My limited understanding of the sector and new division was frequently chucked at me with spite. Files went missing and I found work I had completed disregarded as not being good enough (even though colleagues had helped me write it).
I'm not sure when I began missing meals due to anxiety, it just crept up on me and became part of my daily life.
And as for being sick due to the negative emotions I had, it had become a regular occurrence before I really noticed.
From then on, every day I would wake up (if I did sleep) more and more anxious, my walk to work was filled with dread on what might happen that day, and my usual bubbly personality was replaced with very low self-esteem.
Before going into the office, I would head to the bathroom take a few breaths to calm down, and when that failed, and I was still anxious, throw up. I would then head to my desk ready for whatever tension was going to be thrown at me.
I have no idea why my anxiety turned to vomiting but it did and I had started a habit that became a ritual.
Every time I felt anxious I would throw up. And then, in an attempt to avoid this unpleasant experience, I began skipping meals too. Hours would become days and food would only be consumed if I was close to passing out.

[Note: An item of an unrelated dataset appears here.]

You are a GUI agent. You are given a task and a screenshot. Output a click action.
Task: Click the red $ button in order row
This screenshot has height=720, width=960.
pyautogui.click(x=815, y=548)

The cycle was emotionally draining but one I couldn’t stop. Within weeks I had created a way of coping with the situation, and I found the more I did it the more I coped.
Of course, you might expect my work to suffer but not so, I was so determined not to get on the wrong side of this woman. I worked flat out day after day.
HR eventually stepped in and decided it would be better if I had a different manager. He left me to get on with it. By this time, I understood the market and moved to a desk isolated from everyone and worked alone.
Work became more bearable and I became more successful in what I was doing. However my ritual was now disciplined and my emotions were focused, not just on doing my job but on eating as little as possible. Even though I had very little to do with this woman, or anyone within the department, I could not break the habit because my mindset was fixed. The weight started to fall off and I was way below my arrival starting weight.
Despite my withdrawal from everyone, and working 12 hours a day, no one intervened to discuss what was happening to the once enthusiastic person who had arrived less than a year before. Of course, people commented on my weight, but I had perfected my art of lies to a tee, telling them I was working hard at the gym but would be looking to add a few pounds. I started to layer my clothing to hide my frame.
It was only when on a run one night that I collapsed with a broken rib that my parents flew over and the real issue was highlighted. Sat in the consultant’s room I was diagnosed with anorexia nervosa, with strong traits of bulimia nervosa.
I was 33 years old with no history of eating disorders. This was the first time the reality of what had happened to me kicked in.
Having an eating disorder that is typically associated with teenagers was hard for me to admit, It was only after recovery that I realised that treatment saved my life. Eating disorders are not just about how someone looks, it is far deeper.
Eating disorders can be triggered by trauma and in my case bullying in the workplace. Even after leaving the organisation, which I eventually did, I had battles with my demons. I was excelling in work and socialising with my new colleagues, but inside I was deeply troubled. To this day I still have anxiety, but like a diabetic who needs insulin, my anxiety is given care and attention and has no impact on my life.
It took many years after the event to finally get closure and move on but it is a time of my life I will never forget.
It’s an issue that is hidden by the people who experience it (male and female) because of stigma, even more so if you are older.
If you do not understand or know about eating disorders and mental health, read up on it. If you are a company, ensure your HR team have a clear policy on it and please make sure staff have someone to approach when they really need help.
Remember workplace bullying is a problem, and an important part of mental health at work which cannot be ignored.